Task to carry out | From the entries below, return only the lines starting at the one that contains "NUMÉROS PARUS (116, 302)" and ending at the one that contains "PARUTIONS ET TRÉSORS (143, 160)", exactly as they stand.

Available data below:

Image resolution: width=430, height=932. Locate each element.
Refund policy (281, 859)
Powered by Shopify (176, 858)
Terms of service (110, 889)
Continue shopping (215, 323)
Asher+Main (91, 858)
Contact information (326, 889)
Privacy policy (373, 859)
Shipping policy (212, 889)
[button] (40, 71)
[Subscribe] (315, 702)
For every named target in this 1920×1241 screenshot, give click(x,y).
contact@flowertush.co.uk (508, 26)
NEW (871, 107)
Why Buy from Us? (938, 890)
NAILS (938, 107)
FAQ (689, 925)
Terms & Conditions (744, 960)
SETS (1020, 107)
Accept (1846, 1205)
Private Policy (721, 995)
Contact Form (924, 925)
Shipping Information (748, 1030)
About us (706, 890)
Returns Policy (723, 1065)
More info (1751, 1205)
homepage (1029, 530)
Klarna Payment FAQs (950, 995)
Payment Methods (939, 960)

End of Available data.
Available data below:

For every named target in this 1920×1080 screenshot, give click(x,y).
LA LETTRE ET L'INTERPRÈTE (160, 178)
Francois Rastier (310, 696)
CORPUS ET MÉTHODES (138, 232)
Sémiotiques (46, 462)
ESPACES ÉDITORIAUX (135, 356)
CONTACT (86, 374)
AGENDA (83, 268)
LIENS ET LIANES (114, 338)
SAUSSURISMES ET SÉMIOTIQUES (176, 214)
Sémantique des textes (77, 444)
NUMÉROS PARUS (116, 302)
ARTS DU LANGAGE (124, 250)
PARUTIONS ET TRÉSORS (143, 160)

End of Available data.
Available data below:

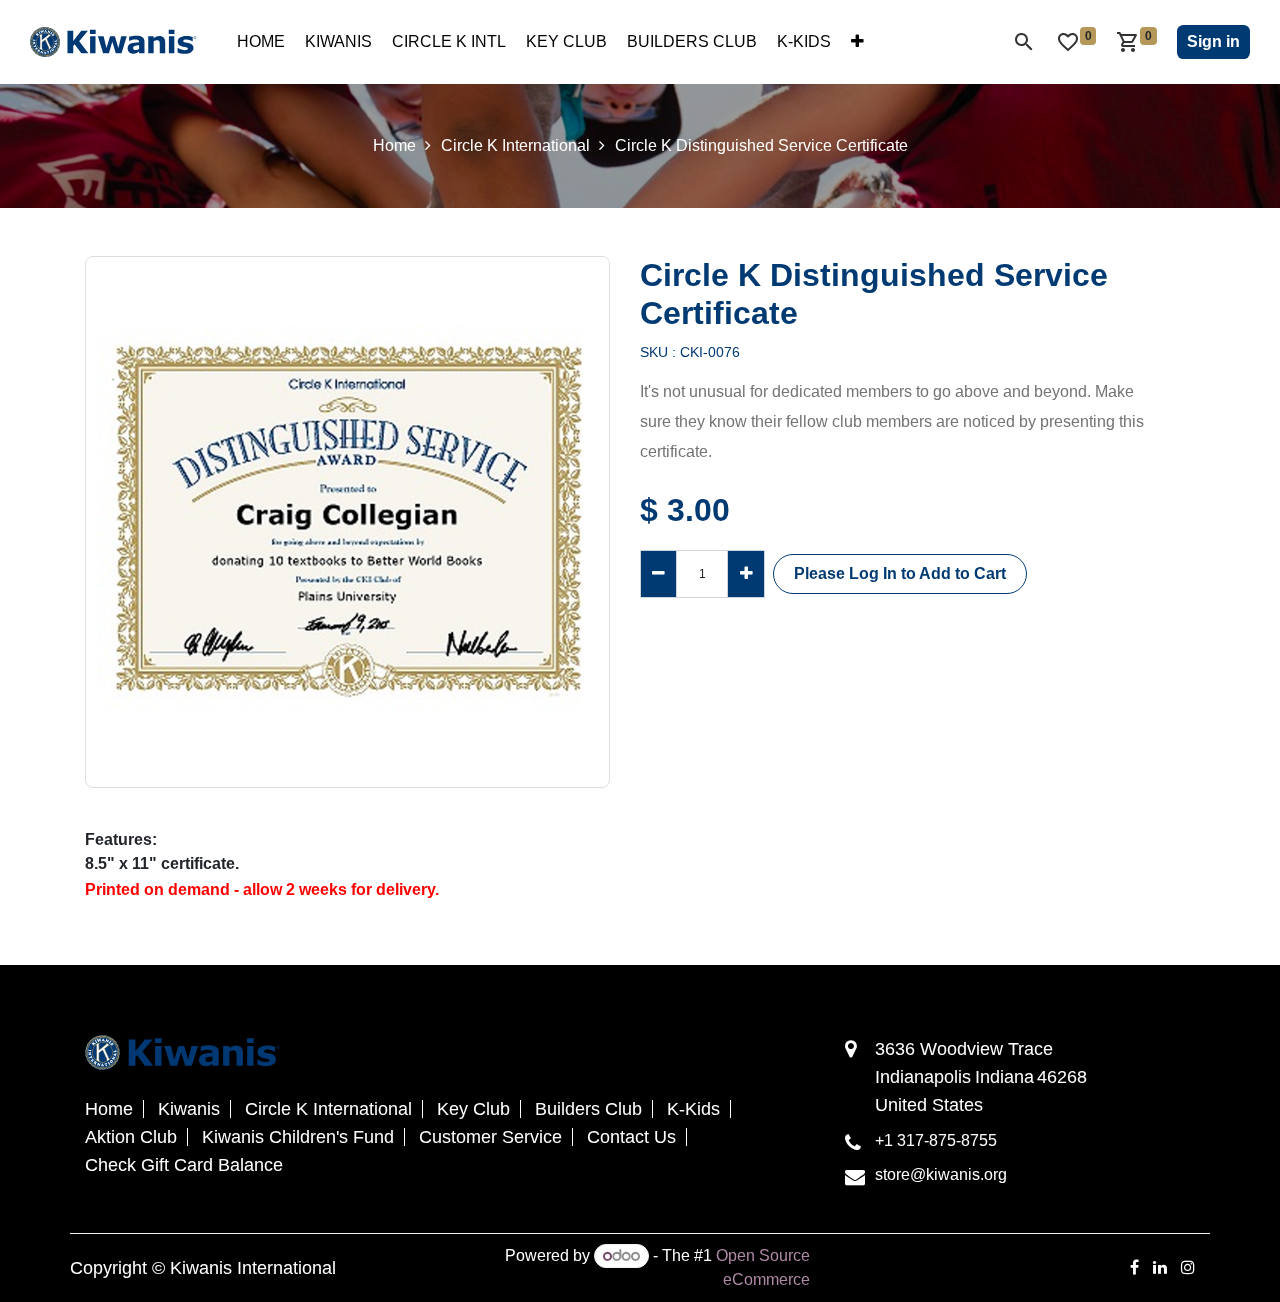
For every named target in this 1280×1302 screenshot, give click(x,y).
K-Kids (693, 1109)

End of Available data.

Task solution |
NUMÉROS PARUS (116, 302)
ARTS DU LANGAGE (124, 250)
PARUTIONS ET TRÉSORS (143, 160)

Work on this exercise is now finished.